Ca’Loredan       Zoom in

Ca'Loredan   Venice
photos: Didier Descouens

John Ruskin Ca’Loredan 1845

“Ca’ Loredan is a building whose oldest nucleus is in the Venetian-Byzantine style, being among the buildings on the Grand Canal that most preserve its traces despite the renovations. The ground floor has a central portico closed by five raised arches, supported by four Corinthian columns, above which, on the noble floor, there is a heptaphora (seven windows) in the same style. On the two sides of the portico, symmetrically, there are two round windows, which correspond to a three-light window on the main floor. This hole is closed by mostly circular Byzantine decorations. The second piano nobile, which, albeit at the rear, attempts to emulate the style of the first, is characterized by a large central multi-lancet window, echoed by lateral single-lancet windows. The building, whose right side is characterized by the presence of numerous single lancet windows and the earth portal, is distinguished by having four overpasses that connect it to Ca’ Farsetti.” Cited from Wikipedia.

John Ruskin Ca'Loredan 1845
John Ruskin 'self-portrait' 1873

John Ruskin ‘self-portrait’ 1873

If you look closely, you can make out the transition from the veneto-byzantine style to Gothicism at the first floor arches. Ruskin wrote a famous book about Venice in 1851: ‘The Stones of Venice’ (click here to read the Stones of Venice). He came up with the ‘orders’ of Venice. These orders strive to explain the transition from veneto-byzantine to gothic style. Ruskin’s theory is beautiful, but disregards historical facts.
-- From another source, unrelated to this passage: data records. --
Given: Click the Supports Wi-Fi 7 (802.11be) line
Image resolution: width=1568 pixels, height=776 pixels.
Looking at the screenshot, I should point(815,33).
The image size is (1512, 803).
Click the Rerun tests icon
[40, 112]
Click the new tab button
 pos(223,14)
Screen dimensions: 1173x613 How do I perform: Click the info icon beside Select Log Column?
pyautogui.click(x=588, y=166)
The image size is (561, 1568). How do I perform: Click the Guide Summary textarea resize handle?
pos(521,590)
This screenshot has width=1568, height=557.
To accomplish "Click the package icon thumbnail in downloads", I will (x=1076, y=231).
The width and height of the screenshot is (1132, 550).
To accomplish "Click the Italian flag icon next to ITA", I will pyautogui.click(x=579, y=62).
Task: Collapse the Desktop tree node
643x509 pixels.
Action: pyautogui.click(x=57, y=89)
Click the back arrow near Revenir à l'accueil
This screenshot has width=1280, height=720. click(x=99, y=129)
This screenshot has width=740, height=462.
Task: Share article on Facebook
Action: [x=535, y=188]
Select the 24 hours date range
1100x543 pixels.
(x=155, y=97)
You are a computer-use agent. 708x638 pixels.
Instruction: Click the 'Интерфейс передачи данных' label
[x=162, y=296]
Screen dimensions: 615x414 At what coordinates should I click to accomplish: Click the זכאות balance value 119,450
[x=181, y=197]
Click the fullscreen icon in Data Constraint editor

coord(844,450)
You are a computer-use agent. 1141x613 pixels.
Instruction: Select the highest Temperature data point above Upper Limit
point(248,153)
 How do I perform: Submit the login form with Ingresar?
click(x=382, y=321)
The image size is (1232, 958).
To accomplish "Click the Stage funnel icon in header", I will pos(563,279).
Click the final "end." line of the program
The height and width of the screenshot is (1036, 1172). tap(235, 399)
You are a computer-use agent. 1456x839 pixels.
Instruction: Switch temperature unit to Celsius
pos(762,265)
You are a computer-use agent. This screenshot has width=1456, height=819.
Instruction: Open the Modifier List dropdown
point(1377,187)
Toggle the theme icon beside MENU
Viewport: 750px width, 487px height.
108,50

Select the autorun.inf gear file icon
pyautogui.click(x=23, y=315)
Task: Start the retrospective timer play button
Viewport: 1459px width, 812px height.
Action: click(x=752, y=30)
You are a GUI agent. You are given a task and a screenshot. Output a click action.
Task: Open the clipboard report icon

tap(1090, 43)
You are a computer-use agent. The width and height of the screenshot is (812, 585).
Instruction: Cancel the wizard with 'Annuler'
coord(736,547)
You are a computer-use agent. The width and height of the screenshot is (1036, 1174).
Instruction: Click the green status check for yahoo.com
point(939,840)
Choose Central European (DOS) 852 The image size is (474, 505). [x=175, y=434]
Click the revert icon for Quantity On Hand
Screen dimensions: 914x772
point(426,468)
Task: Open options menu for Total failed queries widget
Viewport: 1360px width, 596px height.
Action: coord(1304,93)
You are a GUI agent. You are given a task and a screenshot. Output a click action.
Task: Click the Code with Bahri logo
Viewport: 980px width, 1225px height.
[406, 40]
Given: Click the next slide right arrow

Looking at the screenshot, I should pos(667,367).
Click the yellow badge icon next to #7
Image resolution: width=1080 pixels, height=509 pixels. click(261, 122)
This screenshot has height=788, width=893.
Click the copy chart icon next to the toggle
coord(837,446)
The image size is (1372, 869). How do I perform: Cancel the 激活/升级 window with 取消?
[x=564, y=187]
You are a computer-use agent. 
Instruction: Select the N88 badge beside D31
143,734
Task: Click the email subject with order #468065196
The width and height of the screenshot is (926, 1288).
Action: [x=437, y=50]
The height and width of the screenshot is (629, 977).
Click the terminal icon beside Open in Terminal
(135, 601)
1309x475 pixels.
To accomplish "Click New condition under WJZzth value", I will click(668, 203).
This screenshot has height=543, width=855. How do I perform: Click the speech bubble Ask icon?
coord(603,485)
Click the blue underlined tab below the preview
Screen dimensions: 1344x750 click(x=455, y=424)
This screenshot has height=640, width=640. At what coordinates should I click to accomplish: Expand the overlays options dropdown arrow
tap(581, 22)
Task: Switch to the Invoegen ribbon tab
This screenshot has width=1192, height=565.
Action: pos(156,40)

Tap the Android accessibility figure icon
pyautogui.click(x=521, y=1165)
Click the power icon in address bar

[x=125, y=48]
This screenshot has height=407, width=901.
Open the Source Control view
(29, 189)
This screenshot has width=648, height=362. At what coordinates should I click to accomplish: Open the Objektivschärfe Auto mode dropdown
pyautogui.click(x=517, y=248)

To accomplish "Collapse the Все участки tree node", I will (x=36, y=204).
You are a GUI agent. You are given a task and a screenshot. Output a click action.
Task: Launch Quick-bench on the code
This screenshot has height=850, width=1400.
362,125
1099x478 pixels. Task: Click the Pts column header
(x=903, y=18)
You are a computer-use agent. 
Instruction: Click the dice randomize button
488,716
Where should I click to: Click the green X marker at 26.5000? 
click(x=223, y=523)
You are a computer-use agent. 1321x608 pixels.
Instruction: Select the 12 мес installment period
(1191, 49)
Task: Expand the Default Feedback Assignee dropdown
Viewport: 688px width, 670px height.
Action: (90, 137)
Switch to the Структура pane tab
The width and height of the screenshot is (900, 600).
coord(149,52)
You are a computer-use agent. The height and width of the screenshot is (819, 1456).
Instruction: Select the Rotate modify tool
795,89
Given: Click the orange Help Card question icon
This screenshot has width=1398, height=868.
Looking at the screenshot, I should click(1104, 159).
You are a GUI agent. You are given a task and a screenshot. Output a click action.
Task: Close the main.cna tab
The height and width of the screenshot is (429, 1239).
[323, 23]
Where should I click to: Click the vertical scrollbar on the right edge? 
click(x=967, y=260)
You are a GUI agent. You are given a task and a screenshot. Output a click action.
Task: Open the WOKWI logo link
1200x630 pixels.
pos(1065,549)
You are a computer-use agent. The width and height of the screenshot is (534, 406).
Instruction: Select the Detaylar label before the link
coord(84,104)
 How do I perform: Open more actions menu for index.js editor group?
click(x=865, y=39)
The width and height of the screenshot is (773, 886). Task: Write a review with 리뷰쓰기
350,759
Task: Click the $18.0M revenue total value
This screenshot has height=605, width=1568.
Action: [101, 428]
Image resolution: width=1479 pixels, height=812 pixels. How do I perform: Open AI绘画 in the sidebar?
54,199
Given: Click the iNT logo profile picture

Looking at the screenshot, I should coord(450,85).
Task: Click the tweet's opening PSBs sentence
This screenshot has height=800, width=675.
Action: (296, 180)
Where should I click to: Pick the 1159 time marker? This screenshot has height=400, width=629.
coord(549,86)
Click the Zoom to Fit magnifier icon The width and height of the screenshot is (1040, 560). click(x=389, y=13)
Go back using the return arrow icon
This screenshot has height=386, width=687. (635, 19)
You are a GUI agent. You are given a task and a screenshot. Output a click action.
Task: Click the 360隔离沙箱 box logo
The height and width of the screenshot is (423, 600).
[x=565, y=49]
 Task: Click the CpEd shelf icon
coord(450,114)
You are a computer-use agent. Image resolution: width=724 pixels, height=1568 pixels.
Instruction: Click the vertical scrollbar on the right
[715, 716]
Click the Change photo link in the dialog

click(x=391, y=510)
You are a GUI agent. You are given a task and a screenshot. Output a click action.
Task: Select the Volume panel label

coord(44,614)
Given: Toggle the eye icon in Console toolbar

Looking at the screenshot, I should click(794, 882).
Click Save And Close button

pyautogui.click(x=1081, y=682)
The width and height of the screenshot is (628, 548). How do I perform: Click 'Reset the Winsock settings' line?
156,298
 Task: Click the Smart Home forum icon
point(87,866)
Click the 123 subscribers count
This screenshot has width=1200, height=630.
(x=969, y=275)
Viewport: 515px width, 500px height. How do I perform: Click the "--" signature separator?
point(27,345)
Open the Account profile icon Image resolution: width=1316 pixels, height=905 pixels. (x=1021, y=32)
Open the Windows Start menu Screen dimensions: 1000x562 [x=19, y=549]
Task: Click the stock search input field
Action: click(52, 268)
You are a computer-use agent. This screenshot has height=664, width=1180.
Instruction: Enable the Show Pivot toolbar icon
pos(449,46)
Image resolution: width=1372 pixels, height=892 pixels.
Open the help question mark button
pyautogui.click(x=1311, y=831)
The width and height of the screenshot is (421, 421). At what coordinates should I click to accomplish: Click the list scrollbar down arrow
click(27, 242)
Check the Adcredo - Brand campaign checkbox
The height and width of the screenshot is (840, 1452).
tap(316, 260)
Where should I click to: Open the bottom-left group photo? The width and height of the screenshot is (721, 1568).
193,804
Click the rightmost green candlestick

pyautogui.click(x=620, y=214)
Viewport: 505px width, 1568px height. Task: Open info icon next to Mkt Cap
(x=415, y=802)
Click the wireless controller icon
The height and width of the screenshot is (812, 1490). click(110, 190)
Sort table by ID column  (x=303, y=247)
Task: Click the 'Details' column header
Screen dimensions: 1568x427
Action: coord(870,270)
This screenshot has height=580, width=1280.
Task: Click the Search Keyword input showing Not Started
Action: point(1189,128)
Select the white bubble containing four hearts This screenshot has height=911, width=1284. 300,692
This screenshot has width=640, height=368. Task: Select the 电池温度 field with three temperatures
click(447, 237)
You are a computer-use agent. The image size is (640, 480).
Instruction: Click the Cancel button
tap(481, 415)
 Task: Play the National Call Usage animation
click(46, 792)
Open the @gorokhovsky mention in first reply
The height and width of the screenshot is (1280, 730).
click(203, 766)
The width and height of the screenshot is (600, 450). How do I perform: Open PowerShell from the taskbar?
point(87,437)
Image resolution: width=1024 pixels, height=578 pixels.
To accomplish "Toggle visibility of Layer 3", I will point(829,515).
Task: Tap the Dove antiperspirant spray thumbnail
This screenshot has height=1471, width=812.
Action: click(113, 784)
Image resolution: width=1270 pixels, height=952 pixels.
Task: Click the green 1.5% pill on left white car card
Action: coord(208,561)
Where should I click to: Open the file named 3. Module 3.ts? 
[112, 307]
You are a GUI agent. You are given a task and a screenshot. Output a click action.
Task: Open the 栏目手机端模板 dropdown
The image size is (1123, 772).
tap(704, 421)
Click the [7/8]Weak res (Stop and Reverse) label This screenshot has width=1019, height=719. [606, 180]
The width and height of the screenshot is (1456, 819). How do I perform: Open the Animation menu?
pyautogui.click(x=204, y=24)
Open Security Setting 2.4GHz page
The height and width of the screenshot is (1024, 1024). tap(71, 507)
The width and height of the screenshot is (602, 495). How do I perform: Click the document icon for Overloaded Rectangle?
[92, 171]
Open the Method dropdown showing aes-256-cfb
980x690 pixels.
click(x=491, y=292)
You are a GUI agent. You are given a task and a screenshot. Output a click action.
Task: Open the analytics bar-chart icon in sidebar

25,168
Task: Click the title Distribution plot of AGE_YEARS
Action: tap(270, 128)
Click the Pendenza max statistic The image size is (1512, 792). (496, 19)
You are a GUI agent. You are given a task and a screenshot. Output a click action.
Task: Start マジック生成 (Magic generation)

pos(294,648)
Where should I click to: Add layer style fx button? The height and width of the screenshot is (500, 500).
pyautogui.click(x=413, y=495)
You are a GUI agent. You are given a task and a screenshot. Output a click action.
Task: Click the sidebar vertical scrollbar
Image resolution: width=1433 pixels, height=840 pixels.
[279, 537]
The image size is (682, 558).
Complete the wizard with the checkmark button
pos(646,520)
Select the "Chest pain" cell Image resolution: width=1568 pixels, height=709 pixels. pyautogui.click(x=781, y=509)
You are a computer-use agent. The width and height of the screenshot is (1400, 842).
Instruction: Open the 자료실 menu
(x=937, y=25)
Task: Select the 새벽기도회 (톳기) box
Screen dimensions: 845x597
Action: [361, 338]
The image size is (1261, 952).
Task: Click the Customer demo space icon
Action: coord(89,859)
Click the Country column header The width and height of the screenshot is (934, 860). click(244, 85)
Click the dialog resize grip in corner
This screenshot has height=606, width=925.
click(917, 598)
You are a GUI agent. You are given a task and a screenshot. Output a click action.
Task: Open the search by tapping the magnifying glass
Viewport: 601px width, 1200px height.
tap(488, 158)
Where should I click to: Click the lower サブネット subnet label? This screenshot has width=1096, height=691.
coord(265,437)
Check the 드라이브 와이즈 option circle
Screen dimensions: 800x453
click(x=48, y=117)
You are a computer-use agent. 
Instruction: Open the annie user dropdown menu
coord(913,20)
He lists the six orders, namely the following:
The first order is the extended arch (byzantine n. 1).
The second order is an arch that has a point on the extrados, or outer edge, of the arch with the intrados, or inner edge, still rounded (n. 2).
The third order has both the extrados and intrados pointed. In addition, the curved line is not consistent but curves into another direction (n. 3).
The fourth order has a trefoil-like shape (n. 4).
The fifth order is similar, but has a straight moulding with the trefoil shape placed inside of the arch (n. 5).
The sixth order is  the same as the fifth order, except with the addition of a decorative piece above the point of the arch, a kind of finial (n. 6)

This developmental scheme may be put together nicely, but actual development occurred much more erratically. Ruskin knew this. According to Ruskin, the fourth and fifth order are typical for ‘adult’ Gothicism.

The Campo S. Barnaba

The Campo S. Barnaba Venice
photo: Wolfgang Moroder

Campo S. Barnaba

We walk back south and cross the Ponte dell’Accademia. Via the Campo S. Barnaba we arrive at the Fondamente Rezzonico. This is where we find the entrance to the land side of the Ca’Rezzonico. The main entrance at the Canal Grande can only be reached by boat.